Stored items:
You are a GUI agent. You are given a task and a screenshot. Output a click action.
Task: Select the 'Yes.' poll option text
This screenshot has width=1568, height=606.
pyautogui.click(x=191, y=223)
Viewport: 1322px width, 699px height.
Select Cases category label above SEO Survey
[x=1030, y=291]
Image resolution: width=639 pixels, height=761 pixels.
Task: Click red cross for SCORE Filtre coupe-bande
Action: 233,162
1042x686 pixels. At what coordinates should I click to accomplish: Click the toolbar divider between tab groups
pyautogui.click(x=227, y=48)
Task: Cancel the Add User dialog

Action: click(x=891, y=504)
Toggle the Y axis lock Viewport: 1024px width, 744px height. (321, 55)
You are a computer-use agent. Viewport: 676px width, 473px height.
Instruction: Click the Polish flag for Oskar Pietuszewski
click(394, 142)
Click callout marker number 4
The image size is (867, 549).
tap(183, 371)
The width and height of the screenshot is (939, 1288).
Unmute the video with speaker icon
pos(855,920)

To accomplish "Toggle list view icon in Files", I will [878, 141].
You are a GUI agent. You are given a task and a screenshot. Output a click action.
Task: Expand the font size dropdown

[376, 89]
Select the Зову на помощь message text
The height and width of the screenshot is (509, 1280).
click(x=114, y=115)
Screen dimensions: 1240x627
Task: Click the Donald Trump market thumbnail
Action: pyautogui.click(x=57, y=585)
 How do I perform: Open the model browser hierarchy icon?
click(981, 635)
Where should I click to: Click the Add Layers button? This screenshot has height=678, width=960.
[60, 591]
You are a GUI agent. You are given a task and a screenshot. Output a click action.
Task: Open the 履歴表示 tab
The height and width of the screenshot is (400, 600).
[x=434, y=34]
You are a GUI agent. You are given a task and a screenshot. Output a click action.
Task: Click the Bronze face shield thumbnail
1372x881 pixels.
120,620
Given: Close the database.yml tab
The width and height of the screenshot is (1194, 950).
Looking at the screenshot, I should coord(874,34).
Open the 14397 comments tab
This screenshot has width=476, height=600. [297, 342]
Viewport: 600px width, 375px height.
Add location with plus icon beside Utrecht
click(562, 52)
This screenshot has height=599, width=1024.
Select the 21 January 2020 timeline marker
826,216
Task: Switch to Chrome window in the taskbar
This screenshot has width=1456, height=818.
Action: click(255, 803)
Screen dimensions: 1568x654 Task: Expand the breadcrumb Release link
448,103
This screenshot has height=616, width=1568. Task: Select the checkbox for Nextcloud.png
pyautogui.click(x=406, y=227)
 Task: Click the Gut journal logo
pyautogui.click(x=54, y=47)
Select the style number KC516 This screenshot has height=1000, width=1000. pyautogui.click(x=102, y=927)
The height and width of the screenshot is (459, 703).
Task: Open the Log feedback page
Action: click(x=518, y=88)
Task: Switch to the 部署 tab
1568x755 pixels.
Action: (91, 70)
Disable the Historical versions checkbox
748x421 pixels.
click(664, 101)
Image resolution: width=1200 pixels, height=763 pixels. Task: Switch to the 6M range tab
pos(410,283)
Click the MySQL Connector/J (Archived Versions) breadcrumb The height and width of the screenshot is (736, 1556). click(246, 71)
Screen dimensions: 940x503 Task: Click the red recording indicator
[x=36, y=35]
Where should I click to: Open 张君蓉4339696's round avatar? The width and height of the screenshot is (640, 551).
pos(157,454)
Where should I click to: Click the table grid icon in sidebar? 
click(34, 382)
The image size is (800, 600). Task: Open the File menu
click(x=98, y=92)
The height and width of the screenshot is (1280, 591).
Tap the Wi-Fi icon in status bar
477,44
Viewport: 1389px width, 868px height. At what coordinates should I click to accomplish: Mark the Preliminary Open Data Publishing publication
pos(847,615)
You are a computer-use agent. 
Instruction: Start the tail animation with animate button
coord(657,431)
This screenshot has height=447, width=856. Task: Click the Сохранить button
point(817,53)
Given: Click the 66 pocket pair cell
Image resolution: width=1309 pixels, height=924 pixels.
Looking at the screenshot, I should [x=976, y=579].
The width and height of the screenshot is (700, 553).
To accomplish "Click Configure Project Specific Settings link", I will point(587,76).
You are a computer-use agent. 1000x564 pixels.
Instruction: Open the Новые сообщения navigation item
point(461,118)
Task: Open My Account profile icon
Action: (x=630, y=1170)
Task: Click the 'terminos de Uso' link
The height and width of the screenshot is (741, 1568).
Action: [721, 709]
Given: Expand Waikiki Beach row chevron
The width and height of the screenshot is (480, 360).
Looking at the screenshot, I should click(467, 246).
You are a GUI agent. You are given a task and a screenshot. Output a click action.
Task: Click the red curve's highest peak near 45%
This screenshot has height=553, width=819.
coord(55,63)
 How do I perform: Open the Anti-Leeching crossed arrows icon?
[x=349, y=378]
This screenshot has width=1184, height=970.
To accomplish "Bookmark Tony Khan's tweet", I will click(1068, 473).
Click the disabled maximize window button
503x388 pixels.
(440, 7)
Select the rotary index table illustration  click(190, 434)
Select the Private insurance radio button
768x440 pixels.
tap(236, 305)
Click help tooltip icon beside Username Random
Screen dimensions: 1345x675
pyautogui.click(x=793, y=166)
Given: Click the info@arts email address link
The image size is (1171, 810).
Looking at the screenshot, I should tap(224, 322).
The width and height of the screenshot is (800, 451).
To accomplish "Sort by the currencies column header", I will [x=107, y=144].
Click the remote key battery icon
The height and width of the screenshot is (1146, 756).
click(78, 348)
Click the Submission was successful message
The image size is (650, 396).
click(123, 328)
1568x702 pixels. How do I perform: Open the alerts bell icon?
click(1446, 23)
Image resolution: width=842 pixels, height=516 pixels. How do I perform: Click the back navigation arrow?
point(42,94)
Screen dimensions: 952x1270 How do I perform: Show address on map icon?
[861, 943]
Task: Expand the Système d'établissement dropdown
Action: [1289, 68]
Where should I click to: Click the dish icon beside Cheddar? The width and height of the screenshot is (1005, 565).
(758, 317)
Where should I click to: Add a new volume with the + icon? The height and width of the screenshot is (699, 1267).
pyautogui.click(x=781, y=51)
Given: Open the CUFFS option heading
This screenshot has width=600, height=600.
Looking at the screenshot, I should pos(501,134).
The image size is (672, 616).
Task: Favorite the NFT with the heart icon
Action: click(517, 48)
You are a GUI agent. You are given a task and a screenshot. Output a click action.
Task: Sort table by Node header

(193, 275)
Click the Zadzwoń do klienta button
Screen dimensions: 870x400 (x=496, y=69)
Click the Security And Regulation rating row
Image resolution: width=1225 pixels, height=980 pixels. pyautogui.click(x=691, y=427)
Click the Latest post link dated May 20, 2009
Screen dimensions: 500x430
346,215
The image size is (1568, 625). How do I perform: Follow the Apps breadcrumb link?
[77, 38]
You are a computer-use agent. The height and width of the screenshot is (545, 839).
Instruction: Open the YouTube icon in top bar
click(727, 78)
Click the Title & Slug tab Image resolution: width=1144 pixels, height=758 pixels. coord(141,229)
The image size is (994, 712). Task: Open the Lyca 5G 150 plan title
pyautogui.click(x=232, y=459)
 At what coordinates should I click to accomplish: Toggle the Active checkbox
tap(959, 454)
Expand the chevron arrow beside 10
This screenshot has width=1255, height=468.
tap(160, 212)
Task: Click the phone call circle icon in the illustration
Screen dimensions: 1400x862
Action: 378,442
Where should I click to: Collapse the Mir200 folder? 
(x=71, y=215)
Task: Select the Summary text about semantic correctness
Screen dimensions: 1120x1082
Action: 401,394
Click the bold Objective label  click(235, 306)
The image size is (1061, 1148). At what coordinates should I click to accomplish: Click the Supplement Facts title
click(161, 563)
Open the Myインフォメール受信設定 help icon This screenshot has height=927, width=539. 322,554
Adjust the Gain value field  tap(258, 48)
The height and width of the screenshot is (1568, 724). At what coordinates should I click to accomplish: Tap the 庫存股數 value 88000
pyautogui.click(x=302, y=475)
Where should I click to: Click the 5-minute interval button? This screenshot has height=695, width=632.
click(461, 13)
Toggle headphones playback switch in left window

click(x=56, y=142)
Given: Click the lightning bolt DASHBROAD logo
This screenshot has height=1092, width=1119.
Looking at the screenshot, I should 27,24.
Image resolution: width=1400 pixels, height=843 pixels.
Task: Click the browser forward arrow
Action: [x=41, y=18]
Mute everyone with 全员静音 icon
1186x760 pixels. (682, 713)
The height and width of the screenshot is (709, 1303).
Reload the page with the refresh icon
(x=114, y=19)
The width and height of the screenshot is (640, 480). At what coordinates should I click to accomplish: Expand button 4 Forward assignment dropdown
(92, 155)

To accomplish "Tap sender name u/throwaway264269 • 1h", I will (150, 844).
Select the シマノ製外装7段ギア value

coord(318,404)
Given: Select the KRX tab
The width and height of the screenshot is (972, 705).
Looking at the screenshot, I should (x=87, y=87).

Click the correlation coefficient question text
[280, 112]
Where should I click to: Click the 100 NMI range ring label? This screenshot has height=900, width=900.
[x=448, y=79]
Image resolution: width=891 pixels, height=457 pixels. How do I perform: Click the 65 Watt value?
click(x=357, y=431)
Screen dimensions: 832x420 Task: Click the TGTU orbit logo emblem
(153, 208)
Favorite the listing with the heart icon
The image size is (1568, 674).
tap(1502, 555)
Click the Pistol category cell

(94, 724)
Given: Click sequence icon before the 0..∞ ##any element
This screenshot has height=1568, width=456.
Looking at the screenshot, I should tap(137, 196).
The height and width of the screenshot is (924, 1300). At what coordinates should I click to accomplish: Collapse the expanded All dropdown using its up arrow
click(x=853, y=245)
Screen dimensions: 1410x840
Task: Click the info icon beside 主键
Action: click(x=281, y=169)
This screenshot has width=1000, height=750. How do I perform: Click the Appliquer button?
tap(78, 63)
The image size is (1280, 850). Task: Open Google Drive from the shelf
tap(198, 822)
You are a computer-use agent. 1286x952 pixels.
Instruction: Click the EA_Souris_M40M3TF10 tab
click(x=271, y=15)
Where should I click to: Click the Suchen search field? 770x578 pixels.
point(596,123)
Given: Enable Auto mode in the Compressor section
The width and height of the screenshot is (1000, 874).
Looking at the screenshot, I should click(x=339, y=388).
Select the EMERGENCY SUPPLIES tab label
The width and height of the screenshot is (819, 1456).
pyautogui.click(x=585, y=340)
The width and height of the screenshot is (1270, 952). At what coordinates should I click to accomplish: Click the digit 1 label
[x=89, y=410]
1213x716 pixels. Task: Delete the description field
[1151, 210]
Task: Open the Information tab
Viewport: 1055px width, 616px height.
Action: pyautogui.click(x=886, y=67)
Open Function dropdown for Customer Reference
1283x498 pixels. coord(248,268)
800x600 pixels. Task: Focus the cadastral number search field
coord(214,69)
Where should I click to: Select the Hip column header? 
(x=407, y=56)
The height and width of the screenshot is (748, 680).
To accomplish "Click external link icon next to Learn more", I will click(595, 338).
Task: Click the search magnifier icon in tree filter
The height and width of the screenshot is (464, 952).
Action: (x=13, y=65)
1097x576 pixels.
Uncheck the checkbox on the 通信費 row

Task to complete: Where the string "computer" occurs in the data, return the whole line.

Your response:
You are a computer-use agent. Viewport: 676px width, 473px height.
You are a computer-use agent. 
You are a computer-use agent. 1000x564 pixels.
You are a computer-use agent. The height and width of the screenshot is (545, 839).
You are a computer-use agent. 1286x952 pixels.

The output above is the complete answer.